The Attorney General contends the proposed instructions were properly refused. He concedes the first instruction is a correct statement of the law, but maintains the second is inaccurate because the word “effect” is used in lieu of “potential,” the word employed in Leal. Assuming the second proposed instruction to be inaccurate, that fact would not excuse the failure to give the first instruction which properly states the law. Moreover, we are not convinced the use of the word “effect” instead of the word “potential” makes the second proposed instruction inaccurate. The argument to the contrary involved a subtlety in semantics we do not feel obliged to pursue under the circumstances. If any error appears in the instruction, we think, as already indicated, it lies in the use of the word “narcotic” as descriptive of the effect of a dangerous drug. The proposed instructions certainly called attention to the fact appellant contended the jury should be instructed on the issue of “usable quantity,” a matter which had not been correctly covered in the court’s previous instructions.
The final question to be answered is whether the indicated errors were prejudicial and require a reversal of the judgment. We believe they were. The uncontradicted evidence establishes the pill contained amphetamine, but it does not establish, as a matter of law, it contained a sufficient quantity of the drug to come within statutory prohibitions. The expert called by the People gave his opinion the pill contained a usable amount of amphetamine, but he admitted his opinion was based solely on the pill’s form. He also admitted he did not know if there was enough amphetamine in the pill to have a “narcotic” effect and he had no way of knowing if the pill would produce an effect.

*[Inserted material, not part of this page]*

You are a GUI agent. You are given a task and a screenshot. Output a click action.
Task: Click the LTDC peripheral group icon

At the very least, the reasonable inferences to be drawn from this testimony created a conflict as to whether the pill contained amphetamine in an amount sufficient to be usable as a dangerous drug. This factual question required jury determination under full, fair and accurate instructions as to the law.
(People
v.
Leal, supra,
In
People
v.
Perez, supra,
In view of our holding, it is not necessary to discuss appellant’s other contentions of error which we find to be without merit.
The judgment is reversed.
Brown (Gerald), P. J., and Coughlin, J., concurred.
Notes
Amphetamine is classified as a restricted dangerous drug (Health & Saf. Code, § 11901) and not as a narcotic. It may not accurately be described as having a “narcotic” effect. This seems to have been overlooked by the expert as it has been by the parties on appeal.
If adapted to fit the facts of this case, the first sentence of CALJIC No. 701 would read; “Every person who possesses any restricted dangerous drug such as amphetamine, in an amount sufficient to be used as a dangerous drug, is guilty of a crime.”